** START PASSAGE **
Christina: We only had one spoon between us. So we had to take turns with it. And when I had the spoon, I was less focused on pushing him over then I was on just staying steady. I wasn’t working very hard and I could have stood there all day. And he gave up. He did. He quit.

Ken: Anybody else. Kim. And then Joe. Dave, could you pass the microphone to Joe, please?

Kim: It was exactly the same as she just said, that I wasn’t working very hard at all. And I must’ve been focused on the spoon. I don’t even feel that I was really, but I could certainly feel what he was doing and not doing with his body. That was totally different from before. And much more yielding, kind of.

Ken: Yeah. Jill?

Jill: I think I had about the exact opposite experience. I felt more easily tipped over with the spoon. Then when I didn’t have the spoon, I was less engaged, I think. I was more focused on the spoon.

Ken: And so less focused on. Okay. Sophie back here. And then Pat.

Sophie: I felt the same because I was focusing on the contact of her back against my back. And so when it felt too much, I would back off and then she would go the other way. And so in both cases, I was focusing on the sensation of her body against mine. So it felt the same.

Ken: Okay. Anybody else? Jeff, what did you observe?

Jeff: What I saw in a lot of cases was what some of you expressed already. People settled. They dropped into their whole experience in their bodies. When they added the spoon the focus became the water and not the winning. Even though a lot of you continued with the intention of pushing someone else over, you dropped more into the experience.

Ken: Okay. So there’s a variety of reactions. One of the things that several of you have mentioned is that when you had this extra thing in there, holding the spoon, the winning-losing thing, didn’t run the same way. Didn’t run the same way, because there’s a higher level of attention. It wasn’t in everybody’s case. You focused, Joel. You focused so completely on the spoon that you were kind of out of it. And so it was more difficult for you. And that’s something else that can happen. And for Sophie, not so much different. But for many of you, I saw the same thing: you slowed down. You had to be more in the experience. How often does the agenda of winning or losing corrupt your intention? What’s going on Betty?

Betty: I would say 98 percent? 99?

Ken: 98 percent of the time. So, this is something you can relate to.
** END PASSAGE **
** START RECORDS TO PROCESS **
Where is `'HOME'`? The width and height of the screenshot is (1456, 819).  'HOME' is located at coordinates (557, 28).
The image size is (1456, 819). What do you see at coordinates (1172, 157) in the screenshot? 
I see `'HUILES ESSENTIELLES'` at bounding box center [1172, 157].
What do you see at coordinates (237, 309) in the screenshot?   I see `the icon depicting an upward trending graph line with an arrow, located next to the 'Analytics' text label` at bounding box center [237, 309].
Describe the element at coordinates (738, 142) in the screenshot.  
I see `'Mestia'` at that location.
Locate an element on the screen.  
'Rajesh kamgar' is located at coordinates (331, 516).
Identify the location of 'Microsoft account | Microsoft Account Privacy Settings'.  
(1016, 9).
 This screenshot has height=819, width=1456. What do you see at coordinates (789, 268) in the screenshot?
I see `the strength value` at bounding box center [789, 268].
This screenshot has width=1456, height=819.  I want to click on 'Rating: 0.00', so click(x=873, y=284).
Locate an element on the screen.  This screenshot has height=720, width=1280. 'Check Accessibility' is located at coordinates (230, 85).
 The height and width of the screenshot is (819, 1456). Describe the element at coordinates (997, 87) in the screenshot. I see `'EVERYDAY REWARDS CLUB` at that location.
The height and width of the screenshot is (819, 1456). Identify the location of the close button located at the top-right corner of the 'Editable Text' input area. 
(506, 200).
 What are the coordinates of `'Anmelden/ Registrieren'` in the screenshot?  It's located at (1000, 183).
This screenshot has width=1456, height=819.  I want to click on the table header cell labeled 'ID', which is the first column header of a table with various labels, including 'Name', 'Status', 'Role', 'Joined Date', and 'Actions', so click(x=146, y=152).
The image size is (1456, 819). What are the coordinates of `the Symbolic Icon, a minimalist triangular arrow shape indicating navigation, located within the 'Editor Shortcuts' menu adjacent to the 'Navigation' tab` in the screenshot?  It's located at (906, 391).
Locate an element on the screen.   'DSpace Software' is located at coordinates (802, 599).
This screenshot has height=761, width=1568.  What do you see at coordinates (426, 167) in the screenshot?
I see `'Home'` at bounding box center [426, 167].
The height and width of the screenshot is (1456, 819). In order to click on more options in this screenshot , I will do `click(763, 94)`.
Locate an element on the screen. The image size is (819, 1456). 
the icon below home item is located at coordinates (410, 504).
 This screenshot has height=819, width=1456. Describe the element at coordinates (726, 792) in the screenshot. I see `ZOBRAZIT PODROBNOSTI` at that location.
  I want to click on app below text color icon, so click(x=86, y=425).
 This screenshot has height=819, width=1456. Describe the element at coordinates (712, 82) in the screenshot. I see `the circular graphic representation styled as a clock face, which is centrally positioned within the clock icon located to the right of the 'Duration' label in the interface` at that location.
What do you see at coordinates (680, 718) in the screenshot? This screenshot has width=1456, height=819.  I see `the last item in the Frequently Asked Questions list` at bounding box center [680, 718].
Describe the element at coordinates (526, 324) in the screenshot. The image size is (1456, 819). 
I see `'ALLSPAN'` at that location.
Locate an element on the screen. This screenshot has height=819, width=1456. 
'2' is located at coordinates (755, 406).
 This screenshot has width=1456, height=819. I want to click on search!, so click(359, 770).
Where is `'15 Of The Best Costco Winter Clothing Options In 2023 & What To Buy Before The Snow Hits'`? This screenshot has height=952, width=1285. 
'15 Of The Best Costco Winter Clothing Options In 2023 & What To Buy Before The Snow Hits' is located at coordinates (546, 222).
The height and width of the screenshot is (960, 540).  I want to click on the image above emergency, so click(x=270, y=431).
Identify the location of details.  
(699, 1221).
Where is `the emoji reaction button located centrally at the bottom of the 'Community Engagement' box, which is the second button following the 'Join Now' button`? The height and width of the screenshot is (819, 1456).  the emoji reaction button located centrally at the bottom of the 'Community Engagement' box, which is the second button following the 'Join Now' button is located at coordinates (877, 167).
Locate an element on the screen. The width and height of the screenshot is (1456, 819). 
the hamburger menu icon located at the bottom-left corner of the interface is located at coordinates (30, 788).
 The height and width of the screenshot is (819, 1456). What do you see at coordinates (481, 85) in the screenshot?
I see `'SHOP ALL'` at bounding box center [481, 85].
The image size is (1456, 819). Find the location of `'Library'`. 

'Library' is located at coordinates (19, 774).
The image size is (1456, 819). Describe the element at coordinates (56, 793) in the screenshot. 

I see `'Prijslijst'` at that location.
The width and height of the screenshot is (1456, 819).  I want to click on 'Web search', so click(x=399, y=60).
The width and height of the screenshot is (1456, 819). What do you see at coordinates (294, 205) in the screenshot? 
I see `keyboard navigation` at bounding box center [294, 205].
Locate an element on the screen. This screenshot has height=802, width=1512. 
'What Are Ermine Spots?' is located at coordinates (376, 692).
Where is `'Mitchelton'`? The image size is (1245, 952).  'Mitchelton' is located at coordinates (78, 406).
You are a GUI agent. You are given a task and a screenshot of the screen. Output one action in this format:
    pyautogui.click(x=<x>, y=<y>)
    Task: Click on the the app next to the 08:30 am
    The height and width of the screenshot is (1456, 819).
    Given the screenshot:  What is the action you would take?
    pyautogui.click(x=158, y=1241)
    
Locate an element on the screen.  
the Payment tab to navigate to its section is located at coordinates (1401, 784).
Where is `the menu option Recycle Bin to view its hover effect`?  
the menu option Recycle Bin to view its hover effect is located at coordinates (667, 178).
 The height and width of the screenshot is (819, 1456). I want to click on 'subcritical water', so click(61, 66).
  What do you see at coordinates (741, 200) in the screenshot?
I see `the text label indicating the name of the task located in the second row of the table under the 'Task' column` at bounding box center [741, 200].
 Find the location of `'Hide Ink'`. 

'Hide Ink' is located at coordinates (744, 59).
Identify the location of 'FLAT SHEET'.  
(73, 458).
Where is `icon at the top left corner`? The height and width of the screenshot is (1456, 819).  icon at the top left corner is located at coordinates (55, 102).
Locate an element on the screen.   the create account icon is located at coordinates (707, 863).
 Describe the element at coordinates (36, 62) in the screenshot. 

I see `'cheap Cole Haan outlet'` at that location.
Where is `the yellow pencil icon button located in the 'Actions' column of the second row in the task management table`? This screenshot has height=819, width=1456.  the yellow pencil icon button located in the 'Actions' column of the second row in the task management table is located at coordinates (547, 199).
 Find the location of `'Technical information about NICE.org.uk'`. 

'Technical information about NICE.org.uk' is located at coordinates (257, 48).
** END RECORDS TO PROCESS **
- TASK REQUIREMENTS
a: Answer these questions about the transcript.
(i) What did Christina's partner finally do?
(ii) According to Jeff, what became the focus once people added the spoon?
(iii) What percentage did Betty give first?
b: In the entries, rewrite the lines from the line with "coordinates (877, 167)." to the line with "so click(x=399, y=60).", substituting "canvas size" for "image size" and leaving everything else unchanged.

- REPLIES
a:
(i) He gave up; he quit.
(ii) The water, not the winning.
(iii) 98 percent.

b:
Where is `the emoji reaction button located centrally at the bottom of the 'Community Engagement' box, which is the second button following the 'Join Now' button`? The height and width of the screenshot is (819, 1456).  the emoji reaction button located centrally at the bottom of the 'Community Engagement' box, which is the second button following the 'Join Now' button is located at coordinates (877, 167).
Locate an element on the screen. The width and height of the screenshot is (1456, 819). 
the hamburger menu icon located at the bottom-left corner of the interface is located at coordinates (30, 788).
 The height and width of the screenshot is (819, 1456). What do you see at coordinates (481, 85) in the screenshot?
I see `'SHOP ALL'` at bounding box center [481, 85].
The canvas size is (1456, 819). Find the location of `'Library'`. 

'Library' is located at coordinates (19, 774).
The canvas size is (1456, 819). Describe the element at coordinates (56, 793) in the screenshot. 

I see `'Prijslijst'` at that location.
The width and height of the screenshot is (1456, 819).  I want to click on 'Web search', so click(x=399, y=60).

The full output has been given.